Hatter was alive. For how long, he didn't know. Why, he could guess as he was dragged, all but carried from the roof, through the casino to the Truth Room, kicking and fighting all the way. His mind was buzzing like a hive of bees, each insect a thought zipping frantically around in his skull. Charlie had turned tail and fled and Hatter wasn't sure why he had thought any different of the man. Yes, he was. Because he believed in the best parts of people and when he didn't keep this foolish handicap in check, it almost always was to his own detriment. This time, it wasn't just himself who had been let down, it was Alice.

Spunky, little Alice who he'd tried and failed to protect over and over. In the Queen's clutches once more, the girl would not survive this time. The ring was gone, the Resistance possibly crippled, and all Hatter could think of was the ocean-eyed oyster who had dripped her way into his Tea Shop not seventy-two hours before. The girl had turned his entire life upside down, inside out, rightside wrong and everything in between. He wouldn't take back a second of it.

Okay, maybe one second. That one where he'd rushed into a half-assed plan at saving her and gotten himself caught. On a horse, with a sword like some kind of knight? Oh, lad, you must have been suffering tea sickness to have gone off like that. But other than that, nothing.

The Drs. Tweedle were most pleased to see him again, smiling their twisted little smiles and speaking their twisted little speech. Hatter knew what the Truth Room was, knew how it worked. He fought against the hypnotic influence, but he was only a man and, in the end, succumbed like everyone else. One more display of weakness. One more failure.

It was dark, so dark he couldn't see his hand before his eyes. He thought his hand was before his eyes anyway, but couldn't tell because it was so dark. Was that circular thinking? It seemed like a circle. Around and around, what's that sound? Someone crying. Was he the one crying? No, he didn't think so. He closed his eyes to listen closer and world lit up around him, exploding into light and sound.

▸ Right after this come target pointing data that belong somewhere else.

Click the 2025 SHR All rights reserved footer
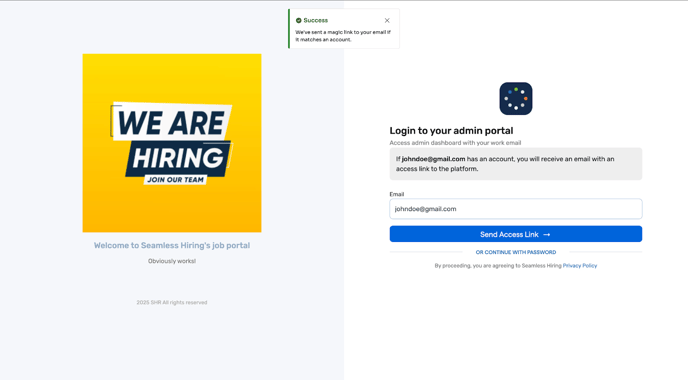Screen dimensions: 688x380 (x=172, y=303)
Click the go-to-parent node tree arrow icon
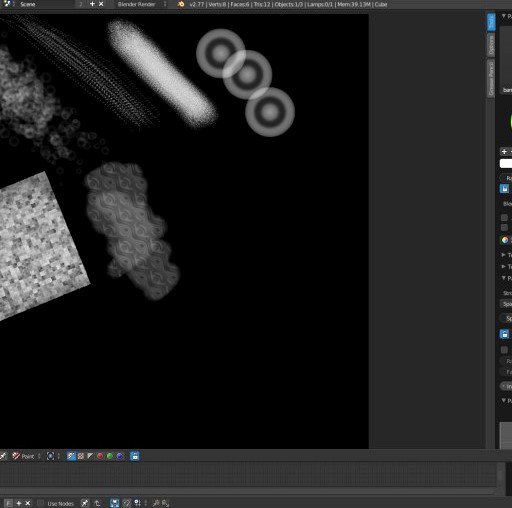Screen dimensions: 512x508 pos(97,503)
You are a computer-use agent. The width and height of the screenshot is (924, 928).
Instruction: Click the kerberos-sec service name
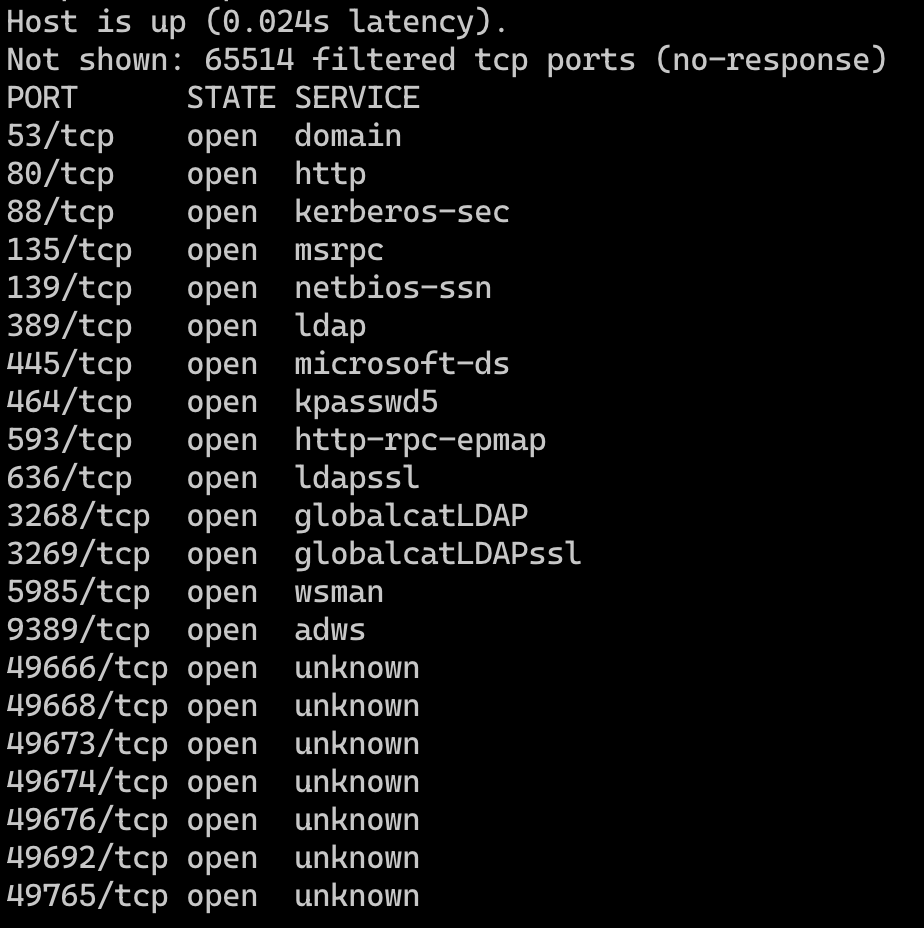tap(402, 212)
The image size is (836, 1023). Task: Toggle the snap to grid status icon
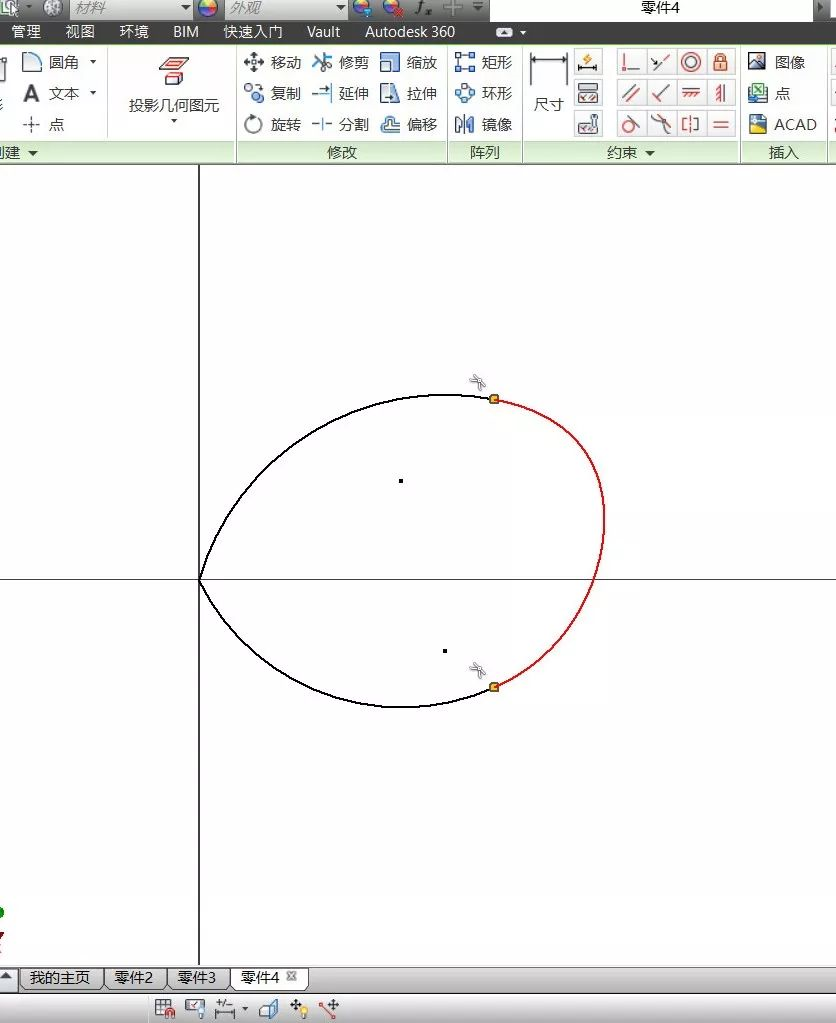coord(164,1009)
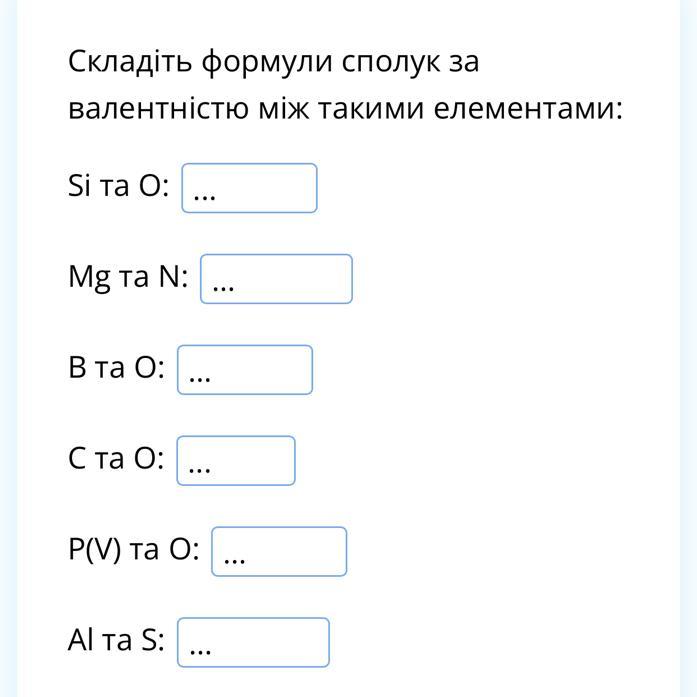Click the word 'формули' in the heading
697x697 pixels.
pyautogui.click(x=265, y=62)
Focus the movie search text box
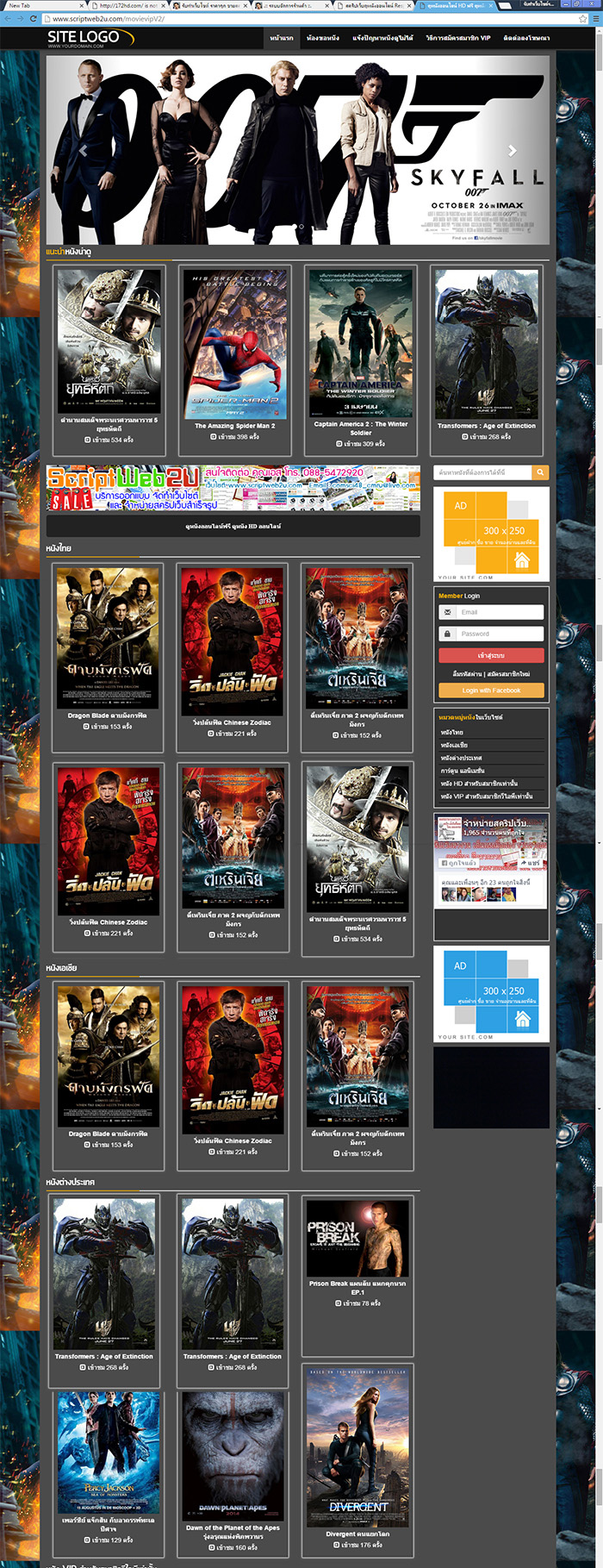 pos(482,472)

He was in some kind of hospital, he thought. Doctors and nurses running about frantically around a bed. The giant surgical bulbs lasted light on the scene like an attack. Everyone was shouting, screaming. No, strike that. The doctors were shouting at the nurses, the nurses were shouting at each other, everyone milling about in a tizzy. Hatter -was that his name, Hatter? - wondered what all the hullabaloo was about. A man burst through the doors that had not been there a moment ago, his face a mask of fear and horror. He wore a black suit, white Spade at his shoulder and the number six. Two others, similarly dressed came in behind him. Since the doors were still partially open, their entrance couldn't really be considered a burst so much as a bump.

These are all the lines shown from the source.